Dictionary of National Biography, 1885-1900/Hyde, Robert
HYDE, Sir ROBERT (1595–1665), judge, born at his father's house, Heale, near Salisbury, in 1595, was second son of Sir Lawrence Hyde, attorney-general to Anne, the consort of James I, by his wife, Barbara Castilion of Benham, Berkshire. Alexander Hyde [q. v.] and Edward Hyde (1607-1659) [q. v.] were his brothers, and Edward, first earl of Clarendon, his first cousin. He was called to the bar at the Middle Temple 7 Feb. 1617, was appointed Lent reader there in 1638, and became a serjeant-at-law in May 1640. In the time of Lord Coke he attended as reporter in the king's bench. He was recorder of Salisbury as early as 1638, when complaints were made against him for his remissness in collecting ship-money. He represented Salisbury in the Long parliament, professed loyalist principles, voted against the bill for the attainder of Strafford, and was accordingly included in the list of the minority, whose names were placarded as betrayers of their country. Having joined the king at Oxford, he was voted a malignant by parliament, and incapacitated from sitting in the house. He was committed to the Tower from 4 to 18 Aug. 1645, and on 11 May 1646 was deprived of the recordership of Salisbury, He then retired into private life. In 1651 Charles II during his flight from Worcester was sheltered for some days in his house at Heale (Clarendon, vi. 340; Parl. Hist. ii. 622, 756, iii. 219). During the protectorate he occasionally practised his profession, and his name occurs in the reports of Siderfin and Hardres. At the Restoration he was knighted, and appointed a judge of the common pleas, 31 May 1660, and on 14 June 1660 was reinstated in the recordership of Salisbury. He was also a commissioner upon the trial of the regicides, but took no part beyond advising upon points of law (see State Trials, v. 1030, xiv. 1312). Thanks to his cousin's influence, he was promoted to be chief justice of the king's bench on 19 Oct. 1663. He is said to have been an authority upon pleas of the crown, but was not learned otherwise. Upon the trials of Twyn for printing a book called 'A Treatise of the Execution of Justice,' and of Benjamin Keach at Aylesbury for publishing 'The Child's Instructor,' he took a tone very hostile to dissenters and seditious books (see Raymond, Reports, vi. 515, 700). He was not, however, always opposed to non-conformists (Cal. State Papers, Dom. 1663).

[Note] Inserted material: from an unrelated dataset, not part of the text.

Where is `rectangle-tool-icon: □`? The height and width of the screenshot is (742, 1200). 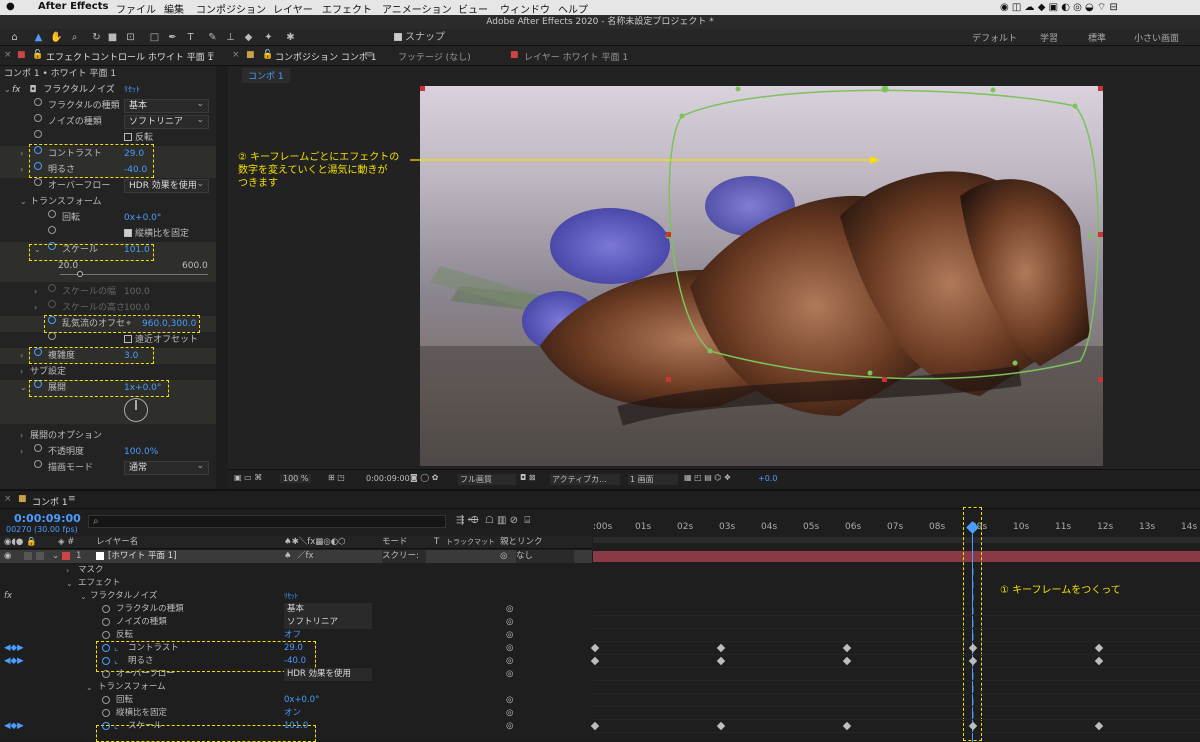
rectangle-tool-icon: □ is located at coordinates (154, 38).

He died suddenly on the bench on 1 May 1665, and was buried in Salisbury Cathedral. His wife was Mary, sister of Francis Baber, M.D., of Chew Magna, Somerset, but he had no children. By the demise of his brother Lawrence he came into possession of the Heale estates in the Amesbury valley, and these, with his collection of heirlooms, he settled on the issue of his brother Alexander [q. v.], bishop of Salisbury.
[Foss's Lives of the Judges; Notes and Queries, 2nd ser.vi. 65; Hoare's Modern Wiltshire; Campbell's Chief Justices.]